Hearing Morvina’s admission nearly knocked Rose free of the tight contact she had with the building. Hanging on for dear life, she remained frozen for a moment. Then she lifted her shaking hand to the next brick. She commanded her feet to follow the action of her hands—although the ballet slippers she was wearing were just that. Slippery.

Reaching down, she yanked the heel of one of her shoes off her foot. In doing so, she caught a glimpse of the spectators’ blurred faces. It made her vision disjointed and she nearly whirled off the building.

Closing her eyes to the dizzying sensation, she peeled off the rest of her slipper by feel and let it fall. Transferring her grip to her alternate hand, she managed to remove the other shoe.

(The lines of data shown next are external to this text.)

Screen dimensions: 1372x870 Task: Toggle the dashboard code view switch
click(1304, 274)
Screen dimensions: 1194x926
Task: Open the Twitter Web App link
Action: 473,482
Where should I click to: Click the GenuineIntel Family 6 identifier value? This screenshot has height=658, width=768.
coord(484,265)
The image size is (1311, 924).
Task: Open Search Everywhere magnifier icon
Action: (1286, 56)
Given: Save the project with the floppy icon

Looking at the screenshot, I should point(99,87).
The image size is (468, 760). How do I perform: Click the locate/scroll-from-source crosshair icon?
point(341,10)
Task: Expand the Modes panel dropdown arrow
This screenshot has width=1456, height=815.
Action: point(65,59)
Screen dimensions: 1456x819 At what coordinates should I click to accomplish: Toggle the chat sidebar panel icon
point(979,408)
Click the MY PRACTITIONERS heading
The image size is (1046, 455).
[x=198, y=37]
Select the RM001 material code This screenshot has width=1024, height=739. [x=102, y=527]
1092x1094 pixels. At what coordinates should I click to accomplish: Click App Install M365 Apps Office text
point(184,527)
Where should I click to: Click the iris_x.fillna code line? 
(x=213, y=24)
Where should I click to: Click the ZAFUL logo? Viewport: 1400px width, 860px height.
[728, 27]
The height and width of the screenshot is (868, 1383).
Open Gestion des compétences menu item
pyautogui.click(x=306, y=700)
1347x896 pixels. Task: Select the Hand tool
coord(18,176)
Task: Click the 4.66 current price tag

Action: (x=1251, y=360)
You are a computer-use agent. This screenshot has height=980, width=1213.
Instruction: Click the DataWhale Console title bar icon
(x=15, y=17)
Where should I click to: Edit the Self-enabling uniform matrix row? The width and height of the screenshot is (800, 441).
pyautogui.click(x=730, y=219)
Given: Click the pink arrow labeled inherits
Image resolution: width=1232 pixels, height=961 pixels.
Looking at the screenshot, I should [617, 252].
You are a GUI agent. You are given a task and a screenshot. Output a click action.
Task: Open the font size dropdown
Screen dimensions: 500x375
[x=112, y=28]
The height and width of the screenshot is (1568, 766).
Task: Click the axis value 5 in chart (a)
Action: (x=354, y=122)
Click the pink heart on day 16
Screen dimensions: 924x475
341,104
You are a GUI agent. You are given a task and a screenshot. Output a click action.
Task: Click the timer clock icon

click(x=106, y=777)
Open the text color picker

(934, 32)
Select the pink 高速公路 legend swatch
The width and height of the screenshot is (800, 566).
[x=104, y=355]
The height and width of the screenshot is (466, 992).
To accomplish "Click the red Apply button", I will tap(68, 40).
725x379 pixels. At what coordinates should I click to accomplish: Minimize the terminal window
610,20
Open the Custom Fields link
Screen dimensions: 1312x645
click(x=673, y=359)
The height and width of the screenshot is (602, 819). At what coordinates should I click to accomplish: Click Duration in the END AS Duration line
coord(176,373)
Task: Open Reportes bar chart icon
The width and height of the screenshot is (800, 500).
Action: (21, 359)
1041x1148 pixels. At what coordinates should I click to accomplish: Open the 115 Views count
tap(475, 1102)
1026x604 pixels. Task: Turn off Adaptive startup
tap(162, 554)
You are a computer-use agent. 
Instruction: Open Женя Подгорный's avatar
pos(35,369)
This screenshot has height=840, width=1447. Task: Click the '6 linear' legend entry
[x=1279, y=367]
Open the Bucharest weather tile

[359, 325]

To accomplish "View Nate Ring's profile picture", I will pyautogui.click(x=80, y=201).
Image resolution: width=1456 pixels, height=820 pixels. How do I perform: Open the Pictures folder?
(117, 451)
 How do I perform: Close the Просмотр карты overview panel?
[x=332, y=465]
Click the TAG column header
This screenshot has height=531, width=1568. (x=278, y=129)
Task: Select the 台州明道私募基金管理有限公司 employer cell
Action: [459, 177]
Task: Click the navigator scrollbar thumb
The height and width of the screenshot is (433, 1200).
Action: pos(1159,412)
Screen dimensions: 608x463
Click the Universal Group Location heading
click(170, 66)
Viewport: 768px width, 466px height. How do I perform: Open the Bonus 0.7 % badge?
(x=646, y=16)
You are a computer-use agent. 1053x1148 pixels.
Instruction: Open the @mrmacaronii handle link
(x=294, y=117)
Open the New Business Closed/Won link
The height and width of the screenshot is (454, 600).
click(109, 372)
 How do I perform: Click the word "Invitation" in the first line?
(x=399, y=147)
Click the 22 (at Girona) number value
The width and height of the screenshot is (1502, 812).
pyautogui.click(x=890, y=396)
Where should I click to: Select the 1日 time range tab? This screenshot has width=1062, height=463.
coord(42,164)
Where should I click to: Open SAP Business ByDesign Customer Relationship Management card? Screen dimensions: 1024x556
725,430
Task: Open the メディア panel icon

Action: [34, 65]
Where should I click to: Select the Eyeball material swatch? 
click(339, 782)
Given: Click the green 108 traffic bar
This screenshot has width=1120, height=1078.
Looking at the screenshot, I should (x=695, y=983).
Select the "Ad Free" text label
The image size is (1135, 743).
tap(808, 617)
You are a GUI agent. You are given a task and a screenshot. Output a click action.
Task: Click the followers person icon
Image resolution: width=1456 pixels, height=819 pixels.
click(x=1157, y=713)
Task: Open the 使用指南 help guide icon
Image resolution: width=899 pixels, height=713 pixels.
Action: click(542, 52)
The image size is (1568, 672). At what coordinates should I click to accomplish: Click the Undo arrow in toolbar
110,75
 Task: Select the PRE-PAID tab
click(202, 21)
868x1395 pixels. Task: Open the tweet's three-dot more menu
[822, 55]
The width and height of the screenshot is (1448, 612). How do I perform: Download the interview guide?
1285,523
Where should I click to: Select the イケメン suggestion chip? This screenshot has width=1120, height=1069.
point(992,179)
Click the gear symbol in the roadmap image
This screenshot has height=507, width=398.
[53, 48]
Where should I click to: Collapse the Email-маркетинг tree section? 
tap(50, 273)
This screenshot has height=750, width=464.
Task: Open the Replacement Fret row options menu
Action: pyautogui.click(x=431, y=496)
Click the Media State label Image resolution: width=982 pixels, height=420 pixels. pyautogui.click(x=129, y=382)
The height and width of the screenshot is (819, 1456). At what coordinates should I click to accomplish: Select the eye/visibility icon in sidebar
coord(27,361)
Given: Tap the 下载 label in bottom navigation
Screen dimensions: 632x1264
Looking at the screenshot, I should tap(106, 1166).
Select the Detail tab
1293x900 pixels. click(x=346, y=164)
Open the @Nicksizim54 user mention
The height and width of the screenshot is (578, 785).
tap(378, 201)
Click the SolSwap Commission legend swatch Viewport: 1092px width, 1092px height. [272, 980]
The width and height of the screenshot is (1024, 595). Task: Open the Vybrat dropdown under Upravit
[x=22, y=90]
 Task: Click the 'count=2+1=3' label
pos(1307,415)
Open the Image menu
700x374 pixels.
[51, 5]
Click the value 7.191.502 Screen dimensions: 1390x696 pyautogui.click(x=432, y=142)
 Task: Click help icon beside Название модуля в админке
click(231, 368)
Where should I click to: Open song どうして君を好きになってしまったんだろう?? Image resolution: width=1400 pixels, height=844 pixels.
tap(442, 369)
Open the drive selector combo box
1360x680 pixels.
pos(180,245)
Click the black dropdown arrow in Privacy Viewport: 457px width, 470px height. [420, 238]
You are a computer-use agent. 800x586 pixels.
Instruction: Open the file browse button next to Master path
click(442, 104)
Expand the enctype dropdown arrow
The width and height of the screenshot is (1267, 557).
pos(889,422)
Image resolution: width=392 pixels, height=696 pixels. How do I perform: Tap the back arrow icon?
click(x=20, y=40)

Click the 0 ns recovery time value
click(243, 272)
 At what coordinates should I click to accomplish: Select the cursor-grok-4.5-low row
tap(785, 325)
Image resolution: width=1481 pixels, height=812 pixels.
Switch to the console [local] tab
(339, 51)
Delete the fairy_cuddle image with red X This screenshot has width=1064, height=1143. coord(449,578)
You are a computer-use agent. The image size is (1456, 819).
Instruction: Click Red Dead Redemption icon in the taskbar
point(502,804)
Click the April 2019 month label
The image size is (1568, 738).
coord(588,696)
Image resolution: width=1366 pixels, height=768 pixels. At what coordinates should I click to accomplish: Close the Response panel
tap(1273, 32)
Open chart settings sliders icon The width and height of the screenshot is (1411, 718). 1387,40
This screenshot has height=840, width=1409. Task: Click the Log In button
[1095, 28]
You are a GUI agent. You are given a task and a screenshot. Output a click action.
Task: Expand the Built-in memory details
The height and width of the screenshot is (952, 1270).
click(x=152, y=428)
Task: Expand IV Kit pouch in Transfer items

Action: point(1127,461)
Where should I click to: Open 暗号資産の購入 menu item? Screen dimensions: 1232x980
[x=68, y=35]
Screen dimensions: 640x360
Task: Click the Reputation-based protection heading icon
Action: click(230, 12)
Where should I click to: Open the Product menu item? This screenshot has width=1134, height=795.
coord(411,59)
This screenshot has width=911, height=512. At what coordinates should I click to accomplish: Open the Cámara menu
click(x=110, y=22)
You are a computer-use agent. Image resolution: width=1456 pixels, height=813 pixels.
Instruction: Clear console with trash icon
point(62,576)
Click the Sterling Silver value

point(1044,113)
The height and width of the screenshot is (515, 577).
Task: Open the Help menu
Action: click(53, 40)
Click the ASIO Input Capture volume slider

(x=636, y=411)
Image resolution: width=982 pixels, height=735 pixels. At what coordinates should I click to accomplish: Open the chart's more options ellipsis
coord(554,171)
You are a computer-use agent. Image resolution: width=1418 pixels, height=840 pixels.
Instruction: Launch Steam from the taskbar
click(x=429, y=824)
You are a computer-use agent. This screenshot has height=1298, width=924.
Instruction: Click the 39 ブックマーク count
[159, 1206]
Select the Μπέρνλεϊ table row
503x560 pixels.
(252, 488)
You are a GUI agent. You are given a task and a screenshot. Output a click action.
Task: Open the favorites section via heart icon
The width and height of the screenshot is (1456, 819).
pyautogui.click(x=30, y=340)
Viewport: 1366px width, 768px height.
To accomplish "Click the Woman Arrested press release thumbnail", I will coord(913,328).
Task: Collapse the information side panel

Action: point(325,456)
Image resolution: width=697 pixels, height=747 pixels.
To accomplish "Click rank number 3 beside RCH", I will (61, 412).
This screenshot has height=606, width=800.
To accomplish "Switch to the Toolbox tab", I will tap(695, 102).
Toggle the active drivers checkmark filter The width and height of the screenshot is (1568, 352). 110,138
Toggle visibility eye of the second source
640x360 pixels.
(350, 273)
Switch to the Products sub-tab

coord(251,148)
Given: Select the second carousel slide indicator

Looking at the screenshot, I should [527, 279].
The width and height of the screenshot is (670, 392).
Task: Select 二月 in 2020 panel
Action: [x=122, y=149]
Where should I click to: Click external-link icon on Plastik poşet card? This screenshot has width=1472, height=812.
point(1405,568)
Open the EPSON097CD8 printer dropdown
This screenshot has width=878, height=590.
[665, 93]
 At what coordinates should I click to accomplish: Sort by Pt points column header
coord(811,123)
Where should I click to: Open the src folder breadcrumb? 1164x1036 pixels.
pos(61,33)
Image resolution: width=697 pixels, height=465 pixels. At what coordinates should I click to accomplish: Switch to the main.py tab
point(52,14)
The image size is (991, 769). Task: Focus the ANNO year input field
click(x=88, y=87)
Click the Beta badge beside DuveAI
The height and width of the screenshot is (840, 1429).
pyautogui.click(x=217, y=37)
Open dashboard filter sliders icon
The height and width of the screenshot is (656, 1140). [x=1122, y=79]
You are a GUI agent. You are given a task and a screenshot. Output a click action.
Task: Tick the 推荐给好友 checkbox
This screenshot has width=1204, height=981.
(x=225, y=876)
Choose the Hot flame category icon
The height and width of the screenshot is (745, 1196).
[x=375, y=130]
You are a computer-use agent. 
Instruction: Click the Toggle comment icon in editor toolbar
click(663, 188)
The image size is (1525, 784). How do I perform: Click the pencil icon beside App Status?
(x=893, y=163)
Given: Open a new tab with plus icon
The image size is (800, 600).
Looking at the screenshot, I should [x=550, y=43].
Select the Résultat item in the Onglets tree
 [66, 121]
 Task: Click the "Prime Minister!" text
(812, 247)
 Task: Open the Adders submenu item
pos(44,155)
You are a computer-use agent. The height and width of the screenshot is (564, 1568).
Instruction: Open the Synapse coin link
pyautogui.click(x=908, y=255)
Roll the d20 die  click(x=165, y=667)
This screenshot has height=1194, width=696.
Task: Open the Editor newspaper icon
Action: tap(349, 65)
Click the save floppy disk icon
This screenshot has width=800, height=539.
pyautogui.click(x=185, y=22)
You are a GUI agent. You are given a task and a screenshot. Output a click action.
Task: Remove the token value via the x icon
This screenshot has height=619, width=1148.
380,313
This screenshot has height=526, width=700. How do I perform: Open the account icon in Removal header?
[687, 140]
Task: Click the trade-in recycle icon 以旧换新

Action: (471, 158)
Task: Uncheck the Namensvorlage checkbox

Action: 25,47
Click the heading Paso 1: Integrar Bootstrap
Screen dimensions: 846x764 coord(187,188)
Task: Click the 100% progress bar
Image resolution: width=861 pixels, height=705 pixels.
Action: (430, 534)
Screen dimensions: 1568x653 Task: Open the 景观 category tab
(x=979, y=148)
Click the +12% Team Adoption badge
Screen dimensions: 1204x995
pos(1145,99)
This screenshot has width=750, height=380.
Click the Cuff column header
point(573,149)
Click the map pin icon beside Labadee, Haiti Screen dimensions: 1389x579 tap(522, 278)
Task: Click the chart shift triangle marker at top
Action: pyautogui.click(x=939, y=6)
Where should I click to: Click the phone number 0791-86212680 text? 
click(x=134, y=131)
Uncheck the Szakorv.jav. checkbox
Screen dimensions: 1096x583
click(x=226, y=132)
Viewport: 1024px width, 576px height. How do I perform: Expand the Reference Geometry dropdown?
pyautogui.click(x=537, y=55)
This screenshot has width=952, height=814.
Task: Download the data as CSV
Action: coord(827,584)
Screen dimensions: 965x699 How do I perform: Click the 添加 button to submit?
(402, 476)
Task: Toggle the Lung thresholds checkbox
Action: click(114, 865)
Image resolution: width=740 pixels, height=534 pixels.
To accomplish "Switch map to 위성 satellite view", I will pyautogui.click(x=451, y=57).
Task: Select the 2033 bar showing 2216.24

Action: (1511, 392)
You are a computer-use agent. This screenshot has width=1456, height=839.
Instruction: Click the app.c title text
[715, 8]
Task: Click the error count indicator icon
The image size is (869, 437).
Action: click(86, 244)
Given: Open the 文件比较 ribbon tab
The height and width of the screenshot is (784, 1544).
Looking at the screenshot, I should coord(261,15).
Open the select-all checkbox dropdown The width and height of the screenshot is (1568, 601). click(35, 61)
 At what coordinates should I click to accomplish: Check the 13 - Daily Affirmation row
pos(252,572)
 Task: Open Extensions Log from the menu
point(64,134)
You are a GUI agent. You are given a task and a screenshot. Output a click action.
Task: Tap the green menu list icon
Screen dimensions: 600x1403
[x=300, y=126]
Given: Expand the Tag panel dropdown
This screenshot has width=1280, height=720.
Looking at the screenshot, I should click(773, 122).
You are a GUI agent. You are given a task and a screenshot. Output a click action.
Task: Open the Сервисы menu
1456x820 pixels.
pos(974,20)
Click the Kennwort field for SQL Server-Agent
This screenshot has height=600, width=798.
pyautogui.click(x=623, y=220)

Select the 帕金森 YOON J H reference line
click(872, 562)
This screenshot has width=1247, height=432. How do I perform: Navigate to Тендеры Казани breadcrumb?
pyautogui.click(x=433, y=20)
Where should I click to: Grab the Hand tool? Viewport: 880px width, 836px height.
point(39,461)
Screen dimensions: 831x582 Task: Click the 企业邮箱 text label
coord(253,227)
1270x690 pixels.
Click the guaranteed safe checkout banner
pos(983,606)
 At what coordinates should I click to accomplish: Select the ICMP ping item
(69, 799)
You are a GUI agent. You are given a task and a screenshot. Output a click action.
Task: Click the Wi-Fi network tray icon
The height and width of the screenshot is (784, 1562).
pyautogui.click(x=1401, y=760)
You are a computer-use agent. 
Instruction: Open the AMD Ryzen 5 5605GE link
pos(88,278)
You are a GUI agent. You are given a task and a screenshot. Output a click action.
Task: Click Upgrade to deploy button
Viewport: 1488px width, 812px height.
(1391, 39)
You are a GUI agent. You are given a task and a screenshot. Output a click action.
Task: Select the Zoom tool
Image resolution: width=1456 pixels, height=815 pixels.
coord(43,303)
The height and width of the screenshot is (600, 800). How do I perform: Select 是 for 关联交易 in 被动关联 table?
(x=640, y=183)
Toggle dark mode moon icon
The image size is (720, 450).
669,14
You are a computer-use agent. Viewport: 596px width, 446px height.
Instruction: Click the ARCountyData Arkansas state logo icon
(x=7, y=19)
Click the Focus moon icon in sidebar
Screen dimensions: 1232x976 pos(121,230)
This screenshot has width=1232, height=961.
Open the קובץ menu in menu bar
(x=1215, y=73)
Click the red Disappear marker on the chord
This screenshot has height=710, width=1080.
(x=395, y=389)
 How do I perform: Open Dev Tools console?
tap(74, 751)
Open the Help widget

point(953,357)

Once she flung it free, she was left in nothing but her stockings. She ripped at the material until the soles of her feet were exposed. Able to grip the bricks better now, Rose continued to climb. She gulped against the gigantic lump in her throat because she heard nothing now. No voices. No car horns. Nothing but the wind whistling around the pyramid-like structure.

Were Morvina and Drago staring each other down? Or is my vertigo wreaking havoc on my mental capacities?

Ten more bricks until she’d be able to witness the Victory take place.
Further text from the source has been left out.